- **WHAT YOU SHOULD DO**:
Nothing in the listing should differ in your copy; retype it all exactly.

- **DATA SUPPLIED**:

▬▬▬▬▬▬

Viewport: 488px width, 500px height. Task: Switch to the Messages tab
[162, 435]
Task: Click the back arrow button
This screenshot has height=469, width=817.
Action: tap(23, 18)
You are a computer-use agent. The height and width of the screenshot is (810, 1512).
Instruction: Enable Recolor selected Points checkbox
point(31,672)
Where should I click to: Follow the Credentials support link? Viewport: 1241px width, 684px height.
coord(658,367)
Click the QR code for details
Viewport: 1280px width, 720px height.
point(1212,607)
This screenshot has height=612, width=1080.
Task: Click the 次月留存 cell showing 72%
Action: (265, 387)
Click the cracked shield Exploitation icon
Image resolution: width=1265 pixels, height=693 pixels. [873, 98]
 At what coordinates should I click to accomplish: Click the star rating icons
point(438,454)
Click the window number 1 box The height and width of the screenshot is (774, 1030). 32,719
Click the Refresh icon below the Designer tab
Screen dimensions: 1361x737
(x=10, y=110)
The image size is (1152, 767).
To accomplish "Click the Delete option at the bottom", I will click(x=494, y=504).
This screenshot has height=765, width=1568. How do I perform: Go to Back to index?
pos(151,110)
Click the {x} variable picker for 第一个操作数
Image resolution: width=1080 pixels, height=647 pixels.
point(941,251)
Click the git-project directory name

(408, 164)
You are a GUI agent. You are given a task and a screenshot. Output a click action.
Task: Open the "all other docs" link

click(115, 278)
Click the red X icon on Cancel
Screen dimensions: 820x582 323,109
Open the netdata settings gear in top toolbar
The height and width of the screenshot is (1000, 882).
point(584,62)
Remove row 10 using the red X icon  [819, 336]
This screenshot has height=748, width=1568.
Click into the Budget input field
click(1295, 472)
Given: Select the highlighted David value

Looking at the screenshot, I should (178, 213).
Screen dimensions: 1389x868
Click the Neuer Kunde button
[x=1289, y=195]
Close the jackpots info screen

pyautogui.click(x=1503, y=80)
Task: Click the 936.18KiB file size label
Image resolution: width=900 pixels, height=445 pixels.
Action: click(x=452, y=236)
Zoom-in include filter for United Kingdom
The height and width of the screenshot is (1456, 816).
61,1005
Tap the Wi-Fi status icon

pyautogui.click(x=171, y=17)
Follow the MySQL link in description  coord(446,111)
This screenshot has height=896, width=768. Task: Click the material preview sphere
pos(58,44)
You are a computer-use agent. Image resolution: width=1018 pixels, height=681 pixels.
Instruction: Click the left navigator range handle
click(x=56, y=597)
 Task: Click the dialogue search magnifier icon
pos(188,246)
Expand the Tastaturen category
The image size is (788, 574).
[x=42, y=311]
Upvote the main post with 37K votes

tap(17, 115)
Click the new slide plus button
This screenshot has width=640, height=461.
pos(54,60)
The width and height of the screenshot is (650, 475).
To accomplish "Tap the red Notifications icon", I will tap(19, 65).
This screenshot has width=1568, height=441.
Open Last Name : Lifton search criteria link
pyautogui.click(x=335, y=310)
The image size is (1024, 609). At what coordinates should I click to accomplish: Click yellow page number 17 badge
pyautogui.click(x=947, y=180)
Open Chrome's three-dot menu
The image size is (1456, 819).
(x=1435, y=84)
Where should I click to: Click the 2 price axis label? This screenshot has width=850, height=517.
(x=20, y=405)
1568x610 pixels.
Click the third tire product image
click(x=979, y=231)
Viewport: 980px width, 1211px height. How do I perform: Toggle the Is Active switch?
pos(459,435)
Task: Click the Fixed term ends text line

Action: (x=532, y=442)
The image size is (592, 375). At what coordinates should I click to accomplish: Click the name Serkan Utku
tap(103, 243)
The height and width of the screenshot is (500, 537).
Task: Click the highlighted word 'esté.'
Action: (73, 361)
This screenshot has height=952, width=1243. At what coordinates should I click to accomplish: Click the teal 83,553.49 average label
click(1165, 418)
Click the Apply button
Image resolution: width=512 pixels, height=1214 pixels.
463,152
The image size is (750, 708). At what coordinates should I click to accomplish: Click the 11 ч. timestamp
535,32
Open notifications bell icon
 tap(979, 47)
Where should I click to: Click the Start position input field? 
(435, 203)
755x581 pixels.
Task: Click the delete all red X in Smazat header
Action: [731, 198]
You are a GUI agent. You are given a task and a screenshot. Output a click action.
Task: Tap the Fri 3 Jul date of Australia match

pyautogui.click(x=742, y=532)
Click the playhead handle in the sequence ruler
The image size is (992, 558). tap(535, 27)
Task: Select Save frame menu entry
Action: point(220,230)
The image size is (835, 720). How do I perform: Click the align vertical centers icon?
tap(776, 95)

▬▬▬▬▬▬

- **FINAL ANSWER**:
Viewport: 488px width, 500px height. Task: Switch to the Messages tab
[162, 435]
Task: Click the back arrow button
This screenshot has height=469, width=817.
Action: tap(23, 18)
You are a computer-use agent. The height and width of the screenshot is (810, 1512).
Instruction: Enable Recolor selected Points checkbox
point(31,672)
Where should I click to: Follow the Credentials support link? Viewport: 1241px width, 684px height.
coord(658,367)
Click the QR code for details
Viewport: 1280px width, 720px height.
point(1212,607)
This screenshot has height=612, width=1080.
Task: Click the 次月留存 cell showing 72%
Action: (265, 387)
Click the cracked shield Exploitation icon
Image resolution: width=1265 pixels, height=693 pixels. [873, 98]
 At what coordinates should I click to accomplish: Click the star rating icons
point(438,454)
Click the window number 1 box The height and width of the screenshot is (774, 1030). 32,719
Click the Refresh icon below the Designer tab
Screen dimensions: 1361x737
(x=10, y=110)
The image size is (1152, 767).
To accomplish "Click the Delete option at the bottom", I will click(x=494, y=504).
This screenshot has height=765, width=1568. How do I perform: Go to Back to index?
pos(151,110)
Click the {x} variable picker for 第一个操作数
Image resolution: width=1080 pixels, height=647 pixels.
point(941,251)
Click the git-project directory name

(408, 164)
You are a GUI agent. You are given a task and a screenshot. Output a click action.
Task: Open the "all other docs" link

click(115, 278)
Click the red X icon on Cancel
Screen dimensions: 820x582 323,109
Open the netdata settings gear in top toolbar
The height and width of the screenshot is (1000, 882).
point(584,62)
Remove row 10 using the red X icon  [819, 336]
This screenshot has height=748, width=1568.
Click into the Budget input field
click(1295, 472)
Given: Select the highlighted David value

Looking at the screenshot, I should (178, 213).
Screen dimensions: 1389x868
Click the Neuer Kunde button
[x=1289, y=195]
Close the jackpots info screen

pyautogui.click(x=1503, y=80)
Task: Click the 936.18KiB file size label
Image resolution: width=900 pixels, height=445 pixels.
Action: click(x=452, y=236)
Zoom-in include filter for United Kingdom
The height and width of the screenshot is (1456, 816).
61,1005
Tap the Wi-Fi status icon

pyautogui.click(x=171, y=17)
Follow the MySQL link in description  coord(446,111)
This screenshot has height=896, width=768. Task: Click the material preview sphere
pos(58,44)
You are a computer-use agent. Image resolution: width=1018 pixels, height=681 pixels.
Instruction: Click the left navigator range handle
click(x=56, y=597)
 Task: Click the dialogue search magnifier icon
pos(188,246)
Expand the Tastaturen category
The image size is (788, 574).
[x=42, y=311]
Upvote the main post with 37K votes

tap(17, 115)
Click the new slide plus button
This screenshot has width=640, height=461.
pos(54,60)
The width and height of the screenshot is (650, 475).
To accomplish "Tap the red Notifications icon", I will tap(19, 65).
This screenshot has width=1568, height=441.
Open Last Name : Lifton search criteria link
pyautogui.click(x=335, y=310)
The image size is (1024, 609). At what coordinates should I click to accomplish: Click yellow page number 17 badge
pyautogui.click(x=947, y=180)
Open Chrome's three-dot menu
The image size is (1456, 819).
(x=1435, y=84)
Where should I click to: Click the 2 price axis label? This screenshot has width=850, height=517.
(x=20, y=405)
1568x610 pixels.
Click the third tire product image
click(x=979, y=231)
Viewport: 980px width, 1211px height. How do I perform: Toggle the Is Active switch?
pos(459,435)
Task: Click the Fixed term ends text line

Action: (x=532, y=442)
The image size is (592, 375). At what coordinates should I click to accomplish: Click the name Serkan Utku
tap(103, 243)
The height and width of the screenshot is (500, 537).
Task: Click the highlighted word 'esté.'
Action: (73, 361)
This screenshot has height=952, width=1243. At what coordinates should I click to accomplish: Click the teal 83,553.49 average label
click(1165, 418)
Click the Apply button
Image resolution: width=512 pixels, height=1214 pixels.
463,152
The image size is (750, 708). At what coordinates should I click to accomplish: Click the 11 ч. timestamp
535,32
Open notifications bell icon
 tap(979, 47)
Where should I click to: Click the Start position input field? 
(435, 203)
755x581 pixels.
Task: Click the delete all red X in Smazat header
Action: [731, 198]
You are a GUI agent. You are given a task and a screenshot. Output a click action.
Task: Tap the Fri 3 Jul date of Australia match

pyautogui.click(x=742, y=532)
Click the playhead handle in the sequence ruler
The image size is (992, 558). tap(535, 27)
Task: Select Save frame menu entry
Action: point(220,230)
The image size is (835, 720). How do I perform: Click the align vertical centers icon?
tap(776, 95)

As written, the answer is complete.